# Data to use
========

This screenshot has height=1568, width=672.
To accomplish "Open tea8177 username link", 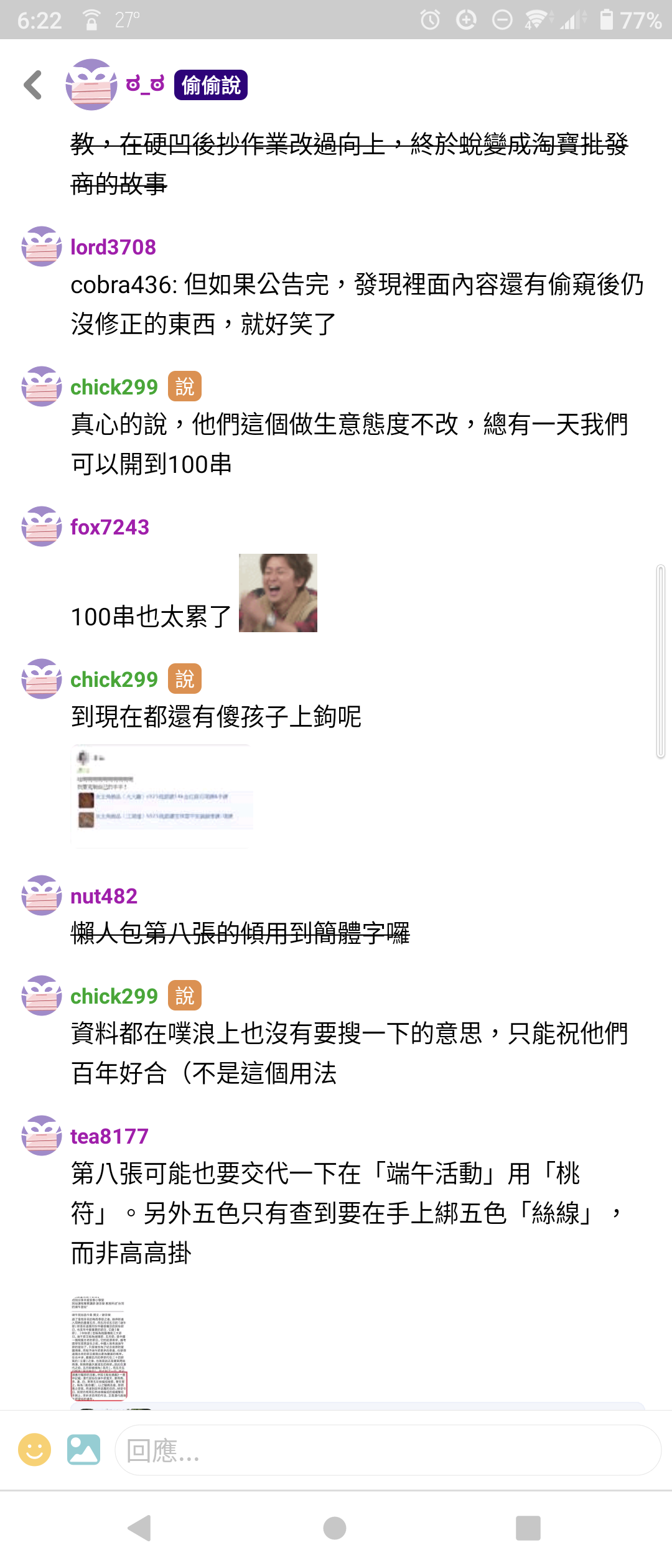I will point(110,1136).
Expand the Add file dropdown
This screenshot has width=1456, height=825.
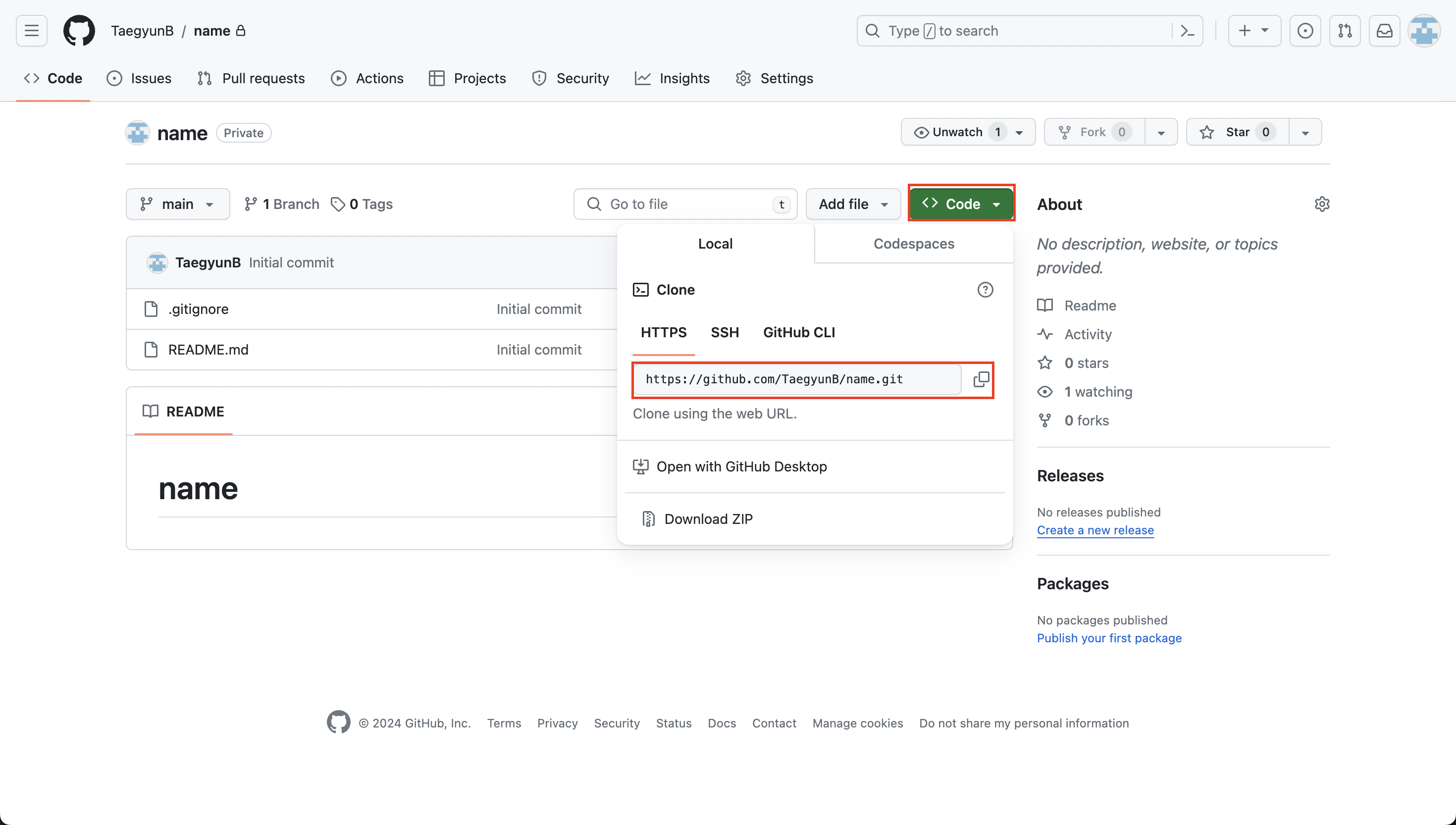coord(853,204)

========

# Task prompt
Edit the lines from the one containing "Expand the Add file dropdown" through the end of the items, inclusive, by replacing "dropdown" with "menu" and keeping all else unchanged. Leave the pictures out of your answer.

# Solution
Expand the Add file menu
This screenshot has width=1456, height=825.
coord(853,204)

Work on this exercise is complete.